HEADS SHAKE and mouths drop open when a 1940s-era biplane with a man standing between the wings flies by a crowd. But eyes really start popping when the plane makes a second pass with the "wing walker" dangling by his ankles.
It's the culmination of the Flying Circus Airshow in Bealeton, Va. Every Sunday it brings to life the golden age of aviation, with barnstorming biplanes, a parachute jumper, pilots performing high-flying aerobatics and the wing walker, who performs his daring act without a parachute.
Yasmin Zarabi of Warrenton, with mother Karen, is ready to go for a ride in the Inverted Roberta. The plane, part of the Flying Circus Airshow in Bealeton, Va., is a Stearman built in 1941.
(Photos Len Spoden For The Washington Post)
If your kids like the historic airplanes they see on the History Channel or at the National Air and Space Museum, they'll love the Flying Circus -- maybe as much as the people who put it on every week.

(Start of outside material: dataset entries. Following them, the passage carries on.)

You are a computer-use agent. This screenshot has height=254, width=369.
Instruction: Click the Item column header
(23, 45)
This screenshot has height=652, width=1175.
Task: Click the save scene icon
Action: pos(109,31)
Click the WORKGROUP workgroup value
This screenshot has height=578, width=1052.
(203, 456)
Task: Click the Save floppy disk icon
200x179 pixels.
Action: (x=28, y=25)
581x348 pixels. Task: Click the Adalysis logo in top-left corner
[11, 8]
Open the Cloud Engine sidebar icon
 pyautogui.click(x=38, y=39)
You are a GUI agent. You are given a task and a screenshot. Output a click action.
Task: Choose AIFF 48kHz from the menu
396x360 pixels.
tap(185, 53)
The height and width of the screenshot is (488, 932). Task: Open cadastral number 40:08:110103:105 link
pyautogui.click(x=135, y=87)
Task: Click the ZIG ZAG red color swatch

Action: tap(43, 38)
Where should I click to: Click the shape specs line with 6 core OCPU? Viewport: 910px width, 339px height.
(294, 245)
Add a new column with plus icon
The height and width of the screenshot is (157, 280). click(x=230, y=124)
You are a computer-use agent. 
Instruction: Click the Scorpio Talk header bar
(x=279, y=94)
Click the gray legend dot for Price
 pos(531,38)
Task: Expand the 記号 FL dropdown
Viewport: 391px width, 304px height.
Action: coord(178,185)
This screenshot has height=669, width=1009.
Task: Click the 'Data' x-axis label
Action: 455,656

Many Sundays, Roger Henry suits up in a bright blue jumpsuit, dons his parachute, goggles and helmet, and heads into the sky in an open-cockpit plane only to jump out moments later. After free falling for several seconds, he pulls his chute and sails to the ground while "The Star-Spangled Banner" plays in the background.
"It's a flashback to a bygone era," he said enthusiastically on a recent Sunday. "It's just so cool." He made his first jump with the Marine Corps at Fort Benning and says every jump sends him back to that initial experience. "When I landed, I said, 'That was great -- I've got to do that again.' " That was 35 years ago, and he's thrilled to have the chance to jump with the Flying Circus.
Jim McWhorter, a private pilot for 30 years and an air show volunteer for the past six years, flies the 450-horsepower Stearman that Roger jumps out of and shares his enthusiasm. "The circus, the fun, it gets in your blood and stays with you. For six months every year, I get to run away and join the circus. It's just awesome!"
Hearing the rumble of propellers and watching the brightly colored biplanes twirl through the sky, kids have the same reaction. "I want to come back," says 9-year-old Blake Coolidge of Great Falls halfway through the 90-minute air show. "It's cool and really fun. The airplanes are really neat."
Most of the dozen or so vintage planes in the show each week were built in the early 1930s, an awe-inspiring era in aviation's early history. Many World War I pilots wanted to keep flying after their service ended, so they put on death-defying barnstorming and aerobatics to attract people to buy rides on their airplanes, according to John D. King, president of the Flying Circus Airshow. Later the same planes were used to train World War II soldiers. "They're extremely strong -- they were built like tanks," says King, who is also a commercial airline pilot.
And for the past 30 years, the Flying Circus has provided the opportunity for people to see these old airplanes, he says. As the pilots and crew re-create aviation history overhead, an emcee explains the planes of yesteryear and a "baron" with a mock German accent adds a touch of humor to the show.
"It's great that we don't lose this history," says Joda Coolidge, noting that she's happy to get her son Blake "away from electronics and back to good old-fashioned fun." The show typically includes the initial parachute jump, the knuckle-biting wing walk, a handful of biplanes flying in various formations and several acrobatic routines that send planes vertically into the sky, twirling through loop-the-loops and hanging almost upside-down. There's also a demonstration of airmail's early days when planes picked up mailbags on the fly, as well as several gags, usually involving the baron. After the show ends, the planes and pilots line up on a grassy airfield to sign autographs and let kids and parents get a close-up view of the planes. And like pilots did decades ago, many offer rides before and after the show.
King says it's the love of flying that unites the all-volunteer crew to put on the Flying Circus Airshow every week. He notes that many of the pilots admired these planes as kids. "To have the opportunity to fly them is just incredible."
FLYING CIRCUS AIRSHOW -- Route 644, just east of Route 17, in Bealeton, Va., about 14 miles south of Warrenton. 540-439-8661. www.flyingcircusairshow.com. Shows run May through October. Gates open at 11, and the 90-minute air show begins every Sunday at 2:30. $10, $3 for children 3 to 12, free for kids under 3. You can pack your own picnic to enjoy before or during the show. Fifi's Cafe sells hot dogs, barbecue, chips, popcorn and ice cream, and a gift shop sells T-shirts, balsa wood fliers and other souvenirs. Many of the Flying Circus pilots offer 15-minute airplane rides; prices depend on type of plane and whether aerobatics are done and start at $30 for children and $50 for adults.